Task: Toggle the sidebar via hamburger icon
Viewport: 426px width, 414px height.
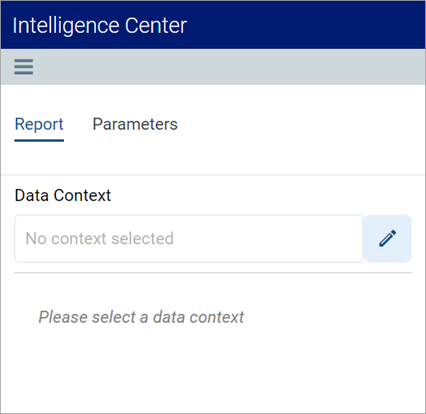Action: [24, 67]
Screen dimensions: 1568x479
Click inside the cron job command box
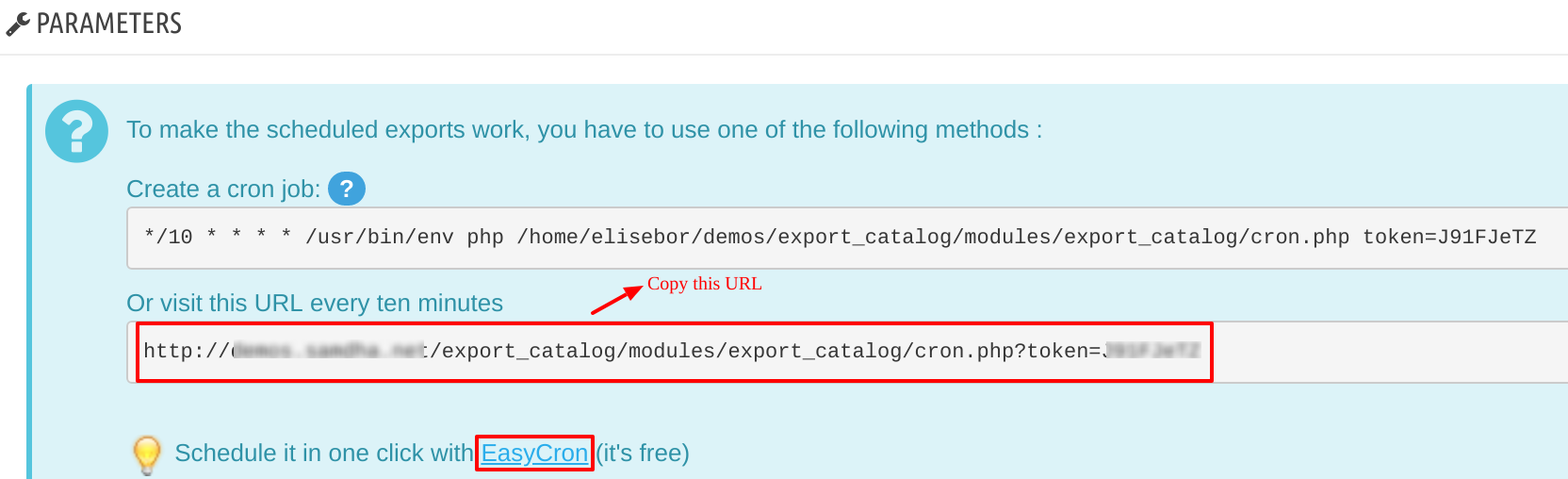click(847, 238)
* * *
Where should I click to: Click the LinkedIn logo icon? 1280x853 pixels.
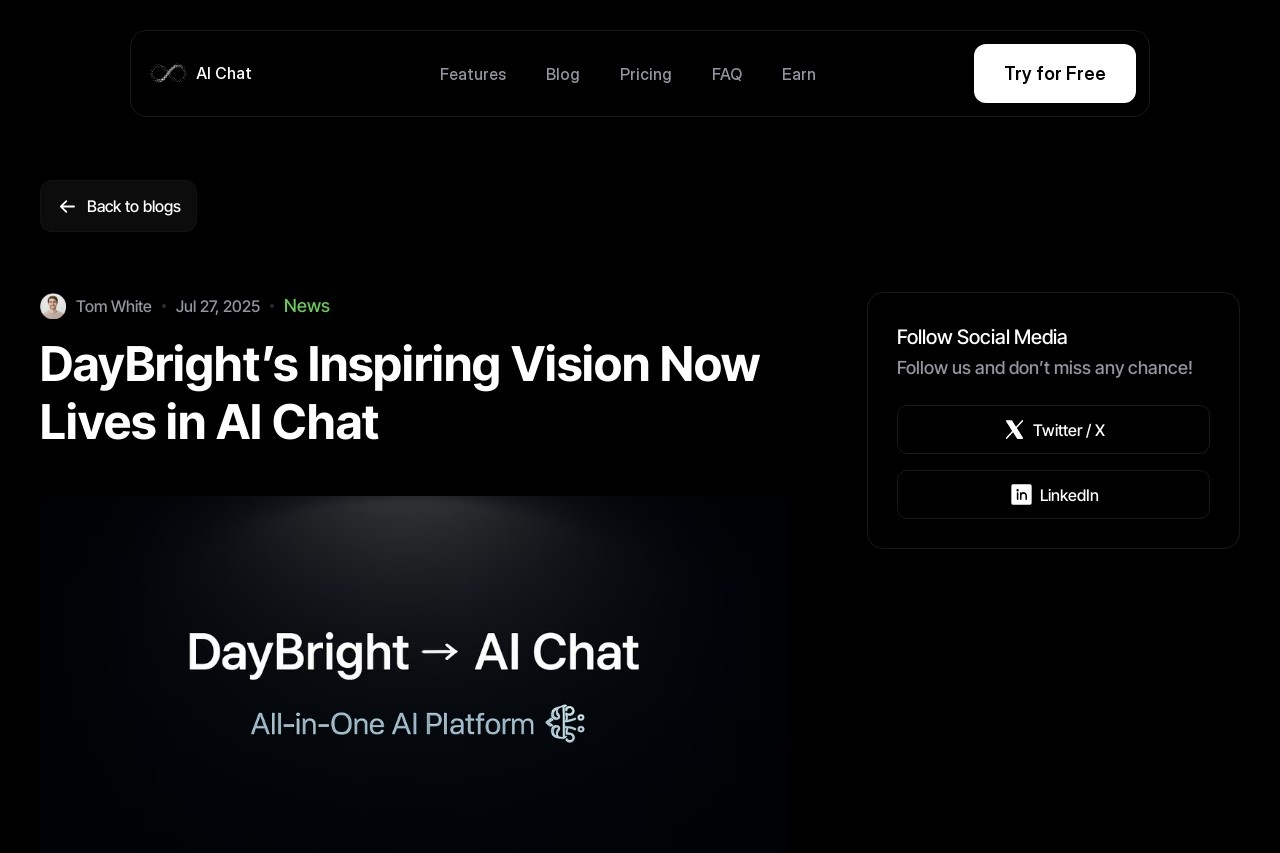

* [WORK REQUEST]: Read through the entries, then copy every line where the string "icon" is found.

* [SOLUTION TO THIS EXERCISE]:
Task: Toggle the sidebar via hamburger icon
Where should I click to: Click the LinkedIn logo icon? 1280x853 pixels.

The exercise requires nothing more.